Por suba de importaciones, cerró la única fábrica nacional de llantas

La firma Mefro Wheels estaba en el país desde hace más de 60 años. El alto costo de la producción nacional y el aumento de la importación de productos similares más baratos, hizo que cerrara sus puertas.
Miércoles 15 de febrero de 2017

Mefro Wheels - Fábrica de llantas

 

La fábrica de llantas Mefro Wheels, única en su clase de la Argentina, despidió a 170 trabajadores que aceptaron el 60 por ciento de la indemnización ofrecida por la empresa.

 

Los trabajadores cumplieron hoy con su última jornada laboral en la planta ubicada en Ovidio Lagos al 440, al sudoeste de esta ciudad, mientras se lleva a cabo el concurso de acreedores por parte de la firma que cierra sus puertas.

 

Los dirigentes gremiales han hecho directamente responsables del cierre de la firma a la desmedida apertura de importaciones de productos similares.

 

Pablo Cerra,  representante legal de la seccional Rosario de la Unión Obrera Metalúrgica (UOM), dijo hoy que "los trabajadores acordaron aceptar el 60% de indemnización, que no es lo que corresponde.

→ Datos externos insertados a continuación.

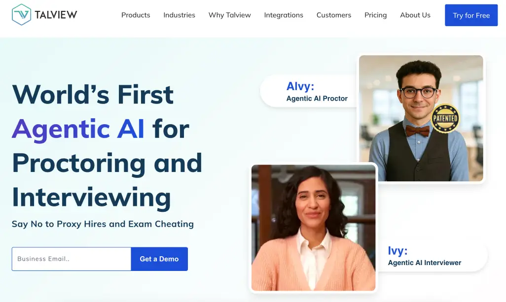
Task: Click the Talview hexagon logo icon
Action: pos(21,14)
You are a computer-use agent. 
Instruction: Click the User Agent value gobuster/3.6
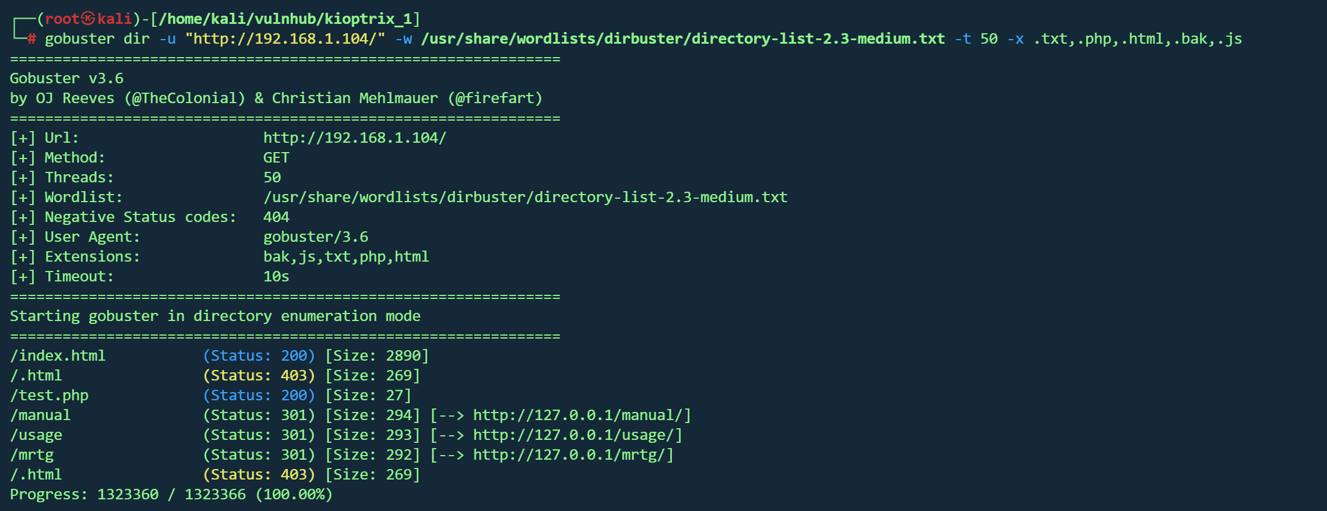click(315, 237)
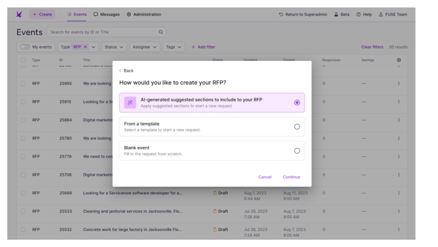This screenshot has width=438, height=247.
Task: Go to the Administration tab
Action: 144,15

La empresa alemana se está portando mal con ellos".

 


"No hay vuelta atrás, ya que la última posibilidad que barajaban quedó caída ayer. Todo esto se decidió en una asamblea, donde los empleados entendieron que la conflictiva situación no tendría solución. De esta manera, se aceptará el pago por indemnización que llega desde Alemania y que los recursos que ingresen por la entrega de pedidos a las terminales se destinen a cancelar la deuda salarial", también aseguró.

 


Por su lado, Luis Contigiani, ministro de Producción de la provincia de Santa Fe, sostuvo que "la fábrica cierra por una cuestión de balance frente a sus accionistas en algún lugar del mundo. El Gobierno nacional no se involucró".

 

Así mismo, los trabajadores de la firma que cobraron el último sueldo en el pasado mes de diciembre, mantendrán distintos turnos dentro de la instalaciones de la empresa con el objetivo de custodiar la maquinaria y distribuir el dinero que pudiera llegar a ingresar por las ventas de llantas en el mercado local, para poder cubrir de ese modo los salarios atrasados.